Inspecting the individual sentences against their scores reveals a wide range of examples.
It is noticeable that sentiment analysis of short extracts of an unlabelled document is not able to distinguish between negative sentiment in the expression of the author’s own viewpoint and negative sentiment from text which an author is quoting or discussing. For example in reporting first-person accounts of victimisation, the overall context is sympathetic and puts first-person narratives in the foreground but the sentiment analysis scores reflect the negative language quoted. Possible approaches to this include human labelling of valence and also running automated sentiment analysis on a larger extract from the text (such as a paragraph or window of words before and after, in order to provide more contextual information.
Notes on the corpus
This small corpus was intended as a pilot for data extraction and analysis for this domain, with a larger corpus of domain-specific scanned documents also in existence.

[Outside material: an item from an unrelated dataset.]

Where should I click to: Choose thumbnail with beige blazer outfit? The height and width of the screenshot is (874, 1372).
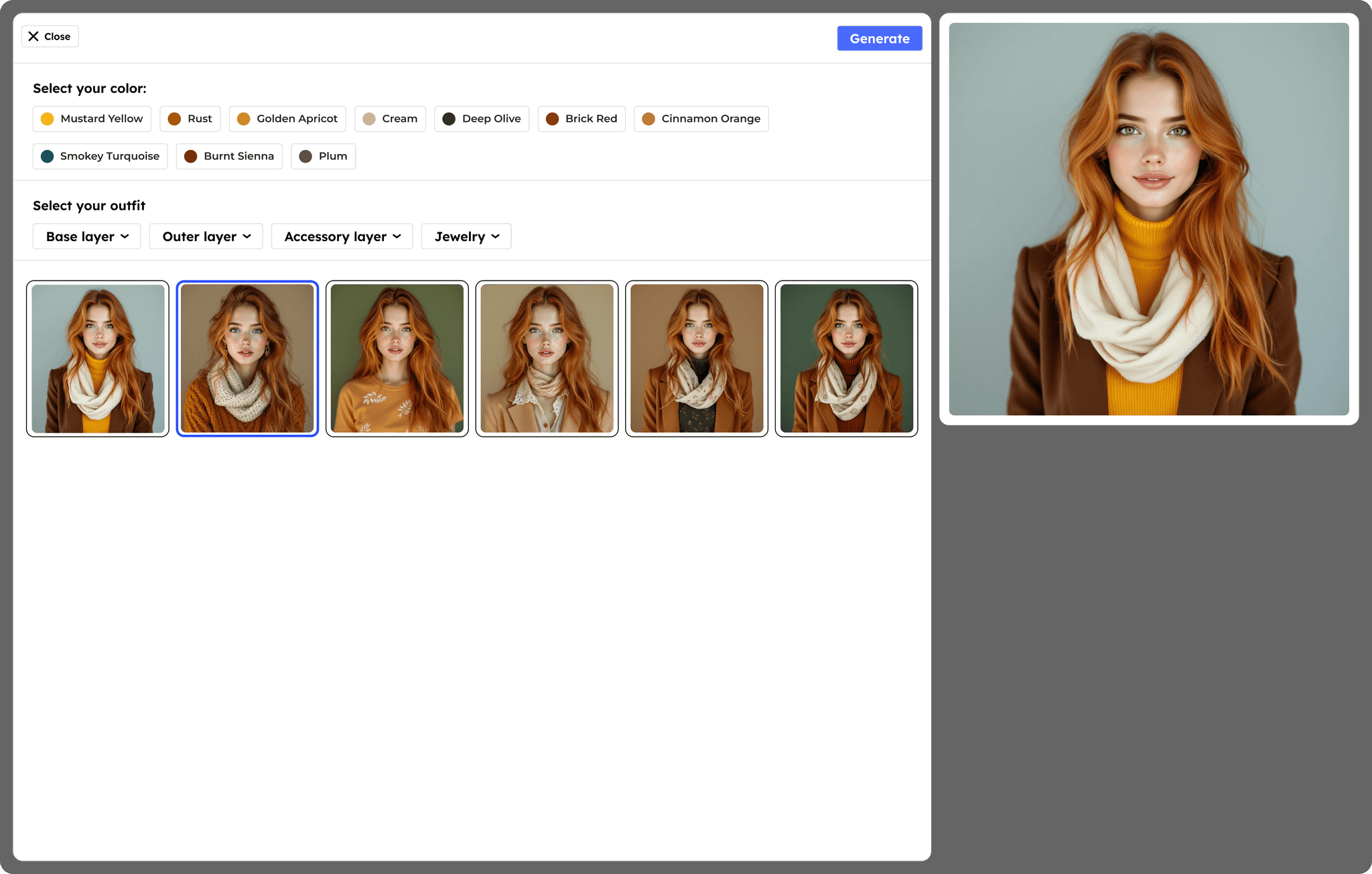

Although it was possible to apply the two techniques – SentProp and VADER – to the data, and see some sentiment scores and shifts which provided a basic proof of concept, various aspects of the corpus limited the results which could be obtained and the generality of the data.
Specific observations about the corpus for sentiment analysis:
Corpus size and comparative document counts: To track changes across time or disciplinary boundaries the corpus needed to be subdivided. For analysis across time this provided 10 documents per decade, but for discipline the counts varied more widely. If subdivided completely, several combinations of decade/discipline were not represented at all or only by a very small number of papers which could not be analysed effectively for general patterns as the particular study topic or phraseology would have undue prominence without sufficient items to generalise across. This also reflects the more general issues of doing corpus analysis using primary sources such as case studies.
Variety of sub-topics within the corpus: The corpus had been chosen to represent a variety of sources and sub-topics and also contained a wide variation in types of document, from short published correspondence and blog-style text to longer academic papers. This variation contributed to the variation in word count which limited the successful application of the SentProp analysis to specific decades only. It was also challenging to find terms which were common to the time periods and could be tracked across them. In part this is due to the rapidly changing language in this domain, for instance, ‘transgender’ does not appear in the 1950s corpus, while ‘pervert’ does not appear in the 2000s. Even taking these sharp usage changes into account, a larger corpus would be more likely to provide a larger range of options of relevant vocabulary to track across time.
This makes tracking of continuous semantic transitions across time or discipline more difficult.
Coverage of specific disciplines across decades:
As well as a per-decade analysis across the corpus, we were asked to track shifts in valence across disciplines across time. We were provided with a classification which marked documents as Biology, Psychology, Sociology/Anthropology etc., Medicine and Law.
Table 2 shows the distribution of the 60 papers across disciplines and decades.
Table 2: Counts of documents by decade and discipline.
In a number of the combinations there were not even multiple papers to compare for a generalised analysis. Given the limited results achieved in applying sentiment analysis to the ten-paper corpora in the per-decade approach (described above), it was decided that a similar analysis on the per-discpline/decade was out of scope for the small corpus and so this was not pursued.
C.J. Hutto, Eric Gilbert (2014) 'VADER: A Parsimonious Rule-based Model for Sentiment Analysis of Social Media Text', ICWSM-14
William L. Hamilton, Kevin Clark, Jure Leskovec, and Dan Jurafsky. Inducing Domain-Specific Sentiment Lexicons from Unlabeled Corpora. Proceedings of EMNLP. 2016. (to appear; arXiv:1606.02820).